Salamanca, España
La investigación explora las percepciones y actitudes hacia la inteligencia artificial (IA) en los Colegios de Bachilleres (COBACH) de los Altos de Chiapas, con el objetivo de comprender cómo estudiantes, docentes, directivos y padres de familia interpretan su integración en el sistema educativo. Se empleó un enfoque metodológico mixto, combinando encuestas con 34 estudiantes, 17 docentes, 17 directivos y 17 padres de familia, entrevistas semiestructuradas, grupos focales y observación participante en seis planteles seleccionados. Los resultados revelaron una diversidad significativa en las actitudes hacia la IA, influenciada por factores como el acceso a internet, la etnia y la capacitación docente. La brecha digital emergió como un obstáculo clave para la equidad educativa, mientras que la resistencia cultural destacó la necesidad de adaptar la IA a los valores locales. Aunque los estudiantes muestran entusiasmo por el potencial de la IA para mejorar el aprendizaje, los docentes expresan preocupaciones sobre su impacto en la privacidad y la cultura. La discusión subraya la importancia de adoptar un enfoque participativo e inclusivo, priorizando la conectividad y la capacitación docente. Este estudio contribuye al debate académico sobre tecnología y cultura, ofreciendo recomendaciones prácticas para implementar la IA de manera ética y culturalmente sensible, asegurando que respete y fortalezca las tradiciones indígenas mientras promueve la innovación educativa en contextos desfavorecidos.

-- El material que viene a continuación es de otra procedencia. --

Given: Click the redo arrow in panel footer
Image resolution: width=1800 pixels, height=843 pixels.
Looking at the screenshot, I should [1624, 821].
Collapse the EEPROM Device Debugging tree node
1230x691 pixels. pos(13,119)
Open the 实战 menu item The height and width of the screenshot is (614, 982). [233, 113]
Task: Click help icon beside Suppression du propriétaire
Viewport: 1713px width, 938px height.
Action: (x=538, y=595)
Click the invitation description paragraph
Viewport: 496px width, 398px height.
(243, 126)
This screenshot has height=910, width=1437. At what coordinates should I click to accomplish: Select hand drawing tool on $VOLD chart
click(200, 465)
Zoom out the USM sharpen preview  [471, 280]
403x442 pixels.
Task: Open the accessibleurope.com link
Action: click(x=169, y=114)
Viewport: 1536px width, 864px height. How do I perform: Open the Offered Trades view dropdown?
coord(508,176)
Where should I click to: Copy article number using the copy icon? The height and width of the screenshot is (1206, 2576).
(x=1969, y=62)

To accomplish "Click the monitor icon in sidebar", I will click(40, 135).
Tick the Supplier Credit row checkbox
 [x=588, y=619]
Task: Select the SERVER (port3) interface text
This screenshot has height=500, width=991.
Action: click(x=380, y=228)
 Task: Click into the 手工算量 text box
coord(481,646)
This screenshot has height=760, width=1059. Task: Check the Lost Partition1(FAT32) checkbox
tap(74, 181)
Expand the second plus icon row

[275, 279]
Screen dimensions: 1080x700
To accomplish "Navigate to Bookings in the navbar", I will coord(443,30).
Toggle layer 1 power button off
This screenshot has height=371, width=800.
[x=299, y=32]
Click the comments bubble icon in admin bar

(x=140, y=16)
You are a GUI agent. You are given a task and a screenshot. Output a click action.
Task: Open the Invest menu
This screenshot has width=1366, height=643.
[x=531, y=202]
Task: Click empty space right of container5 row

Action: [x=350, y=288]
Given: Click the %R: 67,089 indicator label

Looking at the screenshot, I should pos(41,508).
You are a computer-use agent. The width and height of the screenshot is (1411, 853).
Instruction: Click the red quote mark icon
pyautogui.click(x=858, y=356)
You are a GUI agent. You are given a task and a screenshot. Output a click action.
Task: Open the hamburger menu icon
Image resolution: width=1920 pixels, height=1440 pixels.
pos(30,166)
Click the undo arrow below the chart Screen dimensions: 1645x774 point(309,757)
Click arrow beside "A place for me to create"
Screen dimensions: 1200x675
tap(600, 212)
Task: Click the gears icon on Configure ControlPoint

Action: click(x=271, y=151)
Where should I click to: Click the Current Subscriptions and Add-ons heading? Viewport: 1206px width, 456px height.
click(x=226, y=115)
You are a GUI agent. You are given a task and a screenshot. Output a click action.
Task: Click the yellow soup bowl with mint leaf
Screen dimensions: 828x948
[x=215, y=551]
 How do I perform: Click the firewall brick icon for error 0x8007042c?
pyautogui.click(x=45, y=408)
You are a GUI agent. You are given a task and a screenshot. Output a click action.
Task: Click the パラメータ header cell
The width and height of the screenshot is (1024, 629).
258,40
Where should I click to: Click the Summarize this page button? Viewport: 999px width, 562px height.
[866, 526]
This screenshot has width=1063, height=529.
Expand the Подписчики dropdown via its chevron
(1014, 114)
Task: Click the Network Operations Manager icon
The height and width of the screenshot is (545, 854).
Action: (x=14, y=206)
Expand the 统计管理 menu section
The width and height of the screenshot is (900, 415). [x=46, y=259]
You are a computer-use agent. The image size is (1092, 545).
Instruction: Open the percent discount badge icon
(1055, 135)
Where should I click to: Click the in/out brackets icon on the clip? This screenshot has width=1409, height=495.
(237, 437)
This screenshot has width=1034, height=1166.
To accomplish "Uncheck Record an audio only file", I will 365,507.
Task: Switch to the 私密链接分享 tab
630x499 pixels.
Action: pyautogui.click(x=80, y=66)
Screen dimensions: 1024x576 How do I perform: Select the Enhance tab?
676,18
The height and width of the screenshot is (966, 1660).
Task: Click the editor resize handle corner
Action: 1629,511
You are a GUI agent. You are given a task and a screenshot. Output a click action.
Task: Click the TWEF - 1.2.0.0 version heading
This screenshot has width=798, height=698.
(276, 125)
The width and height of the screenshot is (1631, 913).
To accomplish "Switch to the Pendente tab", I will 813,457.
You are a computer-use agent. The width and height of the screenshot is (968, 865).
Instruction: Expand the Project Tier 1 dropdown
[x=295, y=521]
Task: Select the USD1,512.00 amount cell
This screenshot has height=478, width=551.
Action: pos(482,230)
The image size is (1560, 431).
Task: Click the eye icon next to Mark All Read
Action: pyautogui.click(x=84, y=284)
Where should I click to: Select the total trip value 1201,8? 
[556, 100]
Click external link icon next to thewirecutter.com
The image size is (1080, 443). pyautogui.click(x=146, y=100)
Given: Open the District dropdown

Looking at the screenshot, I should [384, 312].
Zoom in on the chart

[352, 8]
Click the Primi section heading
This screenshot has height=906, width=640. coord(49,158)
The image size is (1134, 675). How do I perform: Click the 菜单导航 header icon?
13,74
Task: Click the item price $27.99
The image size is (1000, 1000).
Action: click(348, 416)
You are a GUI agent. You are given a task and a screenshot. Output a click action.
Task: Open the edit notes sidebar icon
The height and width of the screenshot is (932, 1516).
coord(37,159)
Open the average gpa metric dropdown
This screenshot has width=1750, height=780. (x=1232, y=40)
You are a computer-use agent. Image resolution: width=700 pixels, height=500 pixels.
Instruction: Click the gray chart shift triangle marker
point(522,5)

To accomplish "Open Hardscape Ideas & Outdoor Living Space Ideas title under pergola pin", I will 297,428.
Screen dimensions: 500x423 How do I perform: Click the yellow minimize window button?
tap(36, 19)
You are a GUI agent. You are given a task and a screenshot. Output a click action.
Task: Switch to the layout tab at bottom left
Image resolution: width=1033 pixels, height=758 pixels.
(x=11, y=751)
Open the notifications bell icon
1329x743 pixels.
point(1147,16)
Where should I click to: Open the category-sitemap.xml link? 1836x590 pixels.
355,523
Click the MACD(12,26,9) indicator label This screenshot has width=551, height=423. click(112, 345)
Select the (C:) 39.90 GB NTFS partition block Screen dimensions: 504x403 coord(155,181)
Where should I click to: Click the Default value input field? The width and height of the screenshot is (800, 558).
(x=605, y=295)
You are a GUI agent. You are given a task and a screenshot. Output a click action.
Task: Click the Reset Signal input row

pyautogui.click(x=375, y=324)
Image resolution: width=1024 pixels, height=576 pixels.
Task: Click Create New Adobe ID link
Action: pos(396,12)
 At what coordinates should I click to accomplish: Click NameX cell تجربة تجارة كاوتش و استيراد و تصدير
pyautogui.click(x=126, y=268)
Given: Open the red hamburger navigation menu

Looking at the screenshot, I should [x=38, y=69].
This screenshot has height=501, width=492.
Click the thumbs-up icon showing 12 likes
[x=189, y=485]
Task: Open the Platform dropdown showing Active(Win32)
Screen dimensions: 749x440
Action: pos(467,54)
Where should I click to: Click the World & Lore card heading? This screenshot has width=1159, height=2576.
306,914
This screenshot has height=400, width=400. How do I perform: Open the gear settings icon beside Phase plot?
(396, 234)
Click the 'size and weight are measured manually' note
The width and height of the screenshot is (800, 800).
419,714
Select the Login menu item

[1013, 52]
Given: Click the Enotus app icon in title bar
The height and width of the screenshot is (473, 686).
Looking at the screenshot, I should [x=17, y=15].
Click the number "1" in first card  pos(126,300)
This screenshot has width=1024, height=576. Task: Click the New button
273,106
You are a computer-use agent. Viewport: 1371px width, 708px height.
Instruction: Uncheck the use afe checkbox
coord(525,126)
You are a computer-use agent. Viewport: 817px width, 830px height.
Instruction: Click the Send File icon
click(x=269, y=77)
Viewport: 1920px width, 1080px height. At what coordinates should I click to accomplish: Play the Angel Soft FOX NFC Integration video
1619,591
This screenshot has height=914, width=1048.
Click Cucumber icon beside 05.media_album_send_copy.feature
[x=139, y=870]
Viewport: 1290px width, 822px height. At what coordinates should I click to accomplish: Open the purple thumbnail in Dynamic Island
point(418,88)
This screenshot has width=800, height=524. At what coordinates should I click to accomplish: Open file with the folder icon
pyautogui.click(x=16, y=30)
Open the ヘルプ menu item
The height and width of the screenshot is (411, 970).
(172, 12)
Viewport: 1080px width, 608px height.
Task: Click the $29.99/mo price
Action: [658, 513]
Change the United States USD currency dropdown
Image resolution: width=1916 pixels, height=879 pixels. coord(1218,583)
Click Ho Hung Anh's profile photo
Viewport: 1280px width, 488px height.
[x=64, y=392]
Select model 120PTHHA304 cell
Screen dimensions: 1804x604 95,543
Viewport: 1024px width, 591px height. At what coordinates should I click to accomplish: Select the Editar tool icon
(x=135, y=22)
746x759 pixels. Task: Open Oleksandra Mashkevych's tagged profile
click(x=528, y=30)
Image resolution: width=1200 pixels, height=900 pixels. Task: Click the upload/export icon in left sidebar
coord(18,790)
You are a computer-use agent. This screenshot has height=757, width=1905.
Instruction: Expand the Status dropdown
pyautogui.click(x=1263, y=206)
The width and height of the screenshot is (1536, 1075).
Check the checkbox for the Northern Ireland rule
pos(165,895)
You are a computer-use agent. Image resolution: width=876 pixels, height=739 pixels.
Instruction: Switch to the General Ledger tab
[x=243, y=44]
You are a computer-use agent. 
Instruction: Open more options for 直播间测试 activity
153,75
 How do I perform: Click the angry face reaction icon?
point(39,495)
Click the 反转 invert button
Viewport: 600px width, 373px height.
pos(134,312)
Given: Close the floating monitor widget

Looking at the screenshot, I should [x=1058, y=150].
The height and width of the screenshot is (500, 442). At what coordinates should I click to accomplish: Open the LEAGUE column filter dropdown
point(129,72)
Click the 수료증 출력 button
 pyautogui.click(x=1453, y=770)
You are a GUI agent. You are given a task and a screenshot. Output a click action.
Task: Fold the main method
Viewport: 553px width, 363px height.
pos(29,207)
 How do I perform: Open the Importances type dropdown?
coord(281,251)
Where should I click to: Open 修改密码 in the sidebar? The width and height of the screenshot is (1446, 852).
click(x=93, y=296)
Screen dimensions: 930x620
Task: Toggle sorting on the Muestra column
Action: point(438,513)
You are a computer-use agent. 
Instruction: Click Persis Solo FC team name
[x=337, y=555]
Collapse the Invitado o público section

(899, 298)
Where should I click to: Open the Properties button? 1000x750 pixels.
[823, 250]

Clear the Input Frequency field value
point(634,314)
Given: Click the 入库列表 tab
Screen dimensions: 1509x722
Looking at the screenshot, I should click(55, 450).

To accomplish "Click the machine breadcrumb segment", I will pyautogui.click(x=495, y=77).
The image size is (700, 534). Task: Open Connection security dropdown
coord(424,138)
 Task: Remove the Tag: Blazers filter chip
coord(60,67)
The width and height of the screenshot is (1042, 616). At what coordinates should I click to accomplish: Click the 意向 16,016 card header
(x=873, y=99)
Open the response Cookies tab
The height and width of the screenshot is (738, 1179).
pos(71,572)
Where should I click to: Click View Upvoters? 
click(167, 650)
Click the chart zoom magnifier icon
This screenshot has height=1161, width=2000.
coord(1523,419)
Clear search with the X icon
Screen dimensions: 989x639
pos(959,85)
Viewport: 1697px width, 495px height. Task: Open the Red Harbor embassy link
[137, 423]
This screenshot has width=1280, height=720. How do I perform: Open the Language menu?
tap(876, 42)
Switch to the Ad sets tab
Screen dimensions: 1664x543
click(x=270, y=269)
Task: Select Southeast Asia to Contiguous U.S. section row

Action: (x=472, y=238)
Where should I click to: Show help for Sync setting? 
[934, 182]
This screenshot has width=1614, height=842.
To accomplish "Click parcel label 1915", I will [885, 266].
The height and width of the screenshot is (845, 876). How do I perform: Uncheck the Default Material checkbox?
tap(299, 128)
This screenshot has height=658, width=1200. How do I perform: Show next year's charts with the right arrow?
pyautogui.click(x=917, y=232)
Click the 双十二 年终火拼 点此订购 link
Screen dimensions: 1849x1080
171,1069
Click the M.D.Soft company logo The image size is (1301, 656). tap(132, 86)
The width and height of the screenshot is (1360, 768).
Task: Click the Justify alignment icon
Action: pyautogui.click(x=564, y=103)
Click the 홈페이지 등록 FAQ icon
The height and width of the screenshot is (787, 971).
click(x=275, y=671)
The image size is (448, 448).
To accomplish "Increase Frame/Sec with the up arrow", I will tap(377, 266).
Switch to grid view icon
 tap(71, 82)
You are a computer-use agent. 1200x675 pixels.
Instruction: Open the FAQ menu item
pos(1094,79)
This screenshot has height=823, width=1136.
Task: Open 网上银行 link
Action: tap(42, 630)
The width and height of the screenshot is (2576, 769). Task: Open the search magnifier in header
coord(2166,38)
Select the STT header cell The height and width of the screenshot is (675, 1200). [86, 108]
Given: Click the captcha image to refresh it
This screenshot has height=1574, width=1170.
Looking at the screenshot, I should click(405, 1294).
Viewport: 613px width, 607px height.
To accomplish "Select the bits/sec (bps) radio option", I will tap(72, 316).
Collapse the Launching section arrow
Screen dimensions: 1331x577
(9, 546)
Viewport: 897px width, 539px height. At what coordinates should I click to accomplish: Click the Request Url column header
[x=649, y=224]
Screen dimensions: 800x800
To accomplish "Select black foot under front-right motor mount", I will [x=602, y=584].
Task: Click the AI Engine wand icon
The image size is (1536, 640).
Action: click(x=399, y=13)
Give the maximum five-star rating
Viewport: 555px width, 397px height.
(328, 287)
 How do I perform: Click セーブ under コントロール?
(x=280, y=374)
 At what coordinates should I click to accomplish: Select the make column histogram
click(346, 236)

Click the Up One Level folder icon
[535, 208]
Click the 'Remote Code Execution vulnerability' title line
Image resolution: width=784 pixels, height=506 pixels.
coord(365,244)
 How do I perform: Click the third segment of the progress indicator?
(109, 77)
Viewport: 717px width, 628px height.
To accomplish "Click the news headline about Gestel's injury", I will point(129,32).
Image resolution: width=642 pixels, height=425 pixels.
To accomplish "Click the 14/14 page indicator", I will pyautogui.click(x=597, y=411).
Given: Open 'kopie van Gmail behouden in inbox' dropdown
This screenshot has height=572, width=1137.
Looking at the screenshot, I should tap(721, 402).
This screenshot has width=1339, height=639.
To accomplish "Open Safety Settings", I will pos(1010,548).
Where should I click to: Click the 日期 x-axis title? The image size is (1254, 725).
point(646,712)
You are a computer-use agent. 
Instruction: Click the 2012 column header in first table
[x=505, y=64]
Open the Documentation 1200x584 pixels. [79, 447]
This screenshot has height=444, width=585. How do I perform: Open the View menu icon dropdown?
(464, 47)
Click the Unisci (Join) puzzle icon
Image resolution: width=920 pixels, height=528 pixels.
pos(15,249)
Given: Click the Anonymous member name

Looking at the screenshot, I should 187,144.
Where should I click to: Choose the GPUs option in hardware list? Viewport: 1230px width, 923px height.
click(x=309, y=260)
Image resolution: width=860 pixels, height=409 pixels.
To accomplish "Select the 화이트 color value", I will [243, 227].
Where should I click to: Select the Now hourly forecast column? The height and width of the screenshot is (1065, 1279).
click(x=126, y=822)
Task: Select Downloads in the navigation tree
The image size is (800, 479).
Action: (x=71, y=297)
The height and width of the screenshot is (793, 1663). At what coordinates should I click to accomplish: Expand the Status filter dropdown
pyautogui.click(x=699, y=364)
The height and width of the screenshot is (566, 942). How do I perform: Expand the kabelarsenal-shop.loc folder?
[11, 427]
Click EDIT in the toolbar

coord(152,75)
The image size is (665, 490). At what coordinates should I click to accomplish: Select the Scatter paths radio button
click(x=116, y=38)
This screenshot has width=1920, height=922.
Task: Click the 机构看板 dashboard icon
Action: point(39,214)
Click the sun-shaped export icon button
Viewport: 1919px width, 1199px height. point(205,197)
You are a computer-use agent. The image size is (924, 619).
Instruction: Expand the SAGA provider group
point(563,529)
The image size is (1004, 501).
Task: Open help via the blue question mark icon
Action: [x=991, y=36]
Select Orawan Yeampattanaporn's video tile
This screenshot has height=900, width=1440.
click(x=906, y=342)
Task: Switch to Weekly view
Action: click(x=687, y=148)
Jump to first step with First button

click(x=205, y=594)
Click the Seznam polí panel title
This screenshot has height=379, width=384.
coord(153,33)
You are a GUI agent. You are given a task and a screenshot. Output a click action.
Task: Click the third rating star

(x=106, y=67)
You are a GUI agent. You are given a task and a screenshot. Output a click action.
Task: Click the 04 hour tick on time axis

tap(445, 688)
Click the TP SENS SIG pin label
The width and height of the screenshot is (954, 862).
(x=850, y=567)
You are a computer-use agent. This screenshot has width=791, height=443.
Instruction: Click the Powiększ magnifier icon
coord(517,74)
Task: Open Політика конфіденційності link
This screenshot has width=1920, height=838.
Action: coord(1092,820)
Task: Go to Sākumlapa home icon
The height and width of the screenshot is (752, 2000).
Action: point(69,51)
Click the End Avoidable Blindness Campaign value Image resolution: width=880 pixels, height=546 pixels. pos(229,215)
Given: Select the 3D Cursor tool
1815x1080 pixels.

This study explores perceptions and attitudes towards artificial intelligence (AI) in the educational context of the Colegios de Bachilleres (COBACH) in the Highlands of Chiapas, with the aim of understanding how students, teachers, administrators, and parents interpret its integration into the educational system. A mixed-methods approach was employed, combining surveys with 34 students, 17 teachers, 17 administrators, and 17 parents, along with semi-structured interviews, focus groups, and participant observation in six selected schools. The results revealed significant variability in attitudes towards AI, influenced by factors such as internet access, ethnicity, and teacher training. The digital divide emerged as a key obstacle to educational equity, while cultural resistance highlighted the need to adapt AI to local values. Although students show enthusiasm for the potential of AI to enhance learning, teachers express concerns about its impact on privacy and culture. The discussion underscores the importance of adopting a participatory and inclusive approach, prioritizing connectivity and teacher training. This study contributes to the academic debate on technology and culture, offering practical recommendations for implementing AI in an ethical and culturally sensitive manner, ensuring that it respects and strengthens indigenous traditions while promoting educational innovation in underserved contexts.
A pesquisa investiga as percepções e atitudes em relação à inteligência artificial (IA) nos Colegios de Bachilleres (COBACH) da região dos Altos de Chiapas, com o objetivo de compreender como estudantes, docentes, gestores e famílias interpretam sua integração no sistema educacional. Adotou-se uma abordagem metodológica mista, combinando questionários aplicados a 34 estudantes, 17 docentes, 17 gestores e 17 responsáveis familiares, além de entrevistas semiestruturadas, grupos focais e observação participante em seis unidades escolares selecionadas. Os resultados revelaram uma diversidade significativa de atitudes diante da IA, influenciadas por fatores como o acesso à internet, a etnia e a formação docente. A desigualdade digital emergiu como um obstáculo central à equidade educacional, enquanto a resistência cultural evidenciou a necessidade de adaptar a IA aos valores locais. Embora os estudantes demonstrem entusiasmo quanto ao potencial da IA para aprimorar o aprendizado, os docentes expressam preocupações com seu impacto sobre a privacidade e a cultura. A discussão destaca a importância de uma abordagem participativa e inclusiva, que priorize a conectividade e a capacitação pedagógica. Este estudo contribui para o debate acadêmico sobre tecnologia e cultura, oferecendo recomendações práticas para a implementação ética e culturalmente sensível da IA, assegurando o respeito e o fortalecimento das tradições indígenas, ao mesmo tempo que promove a inovação educacional em contextos vulneráveis.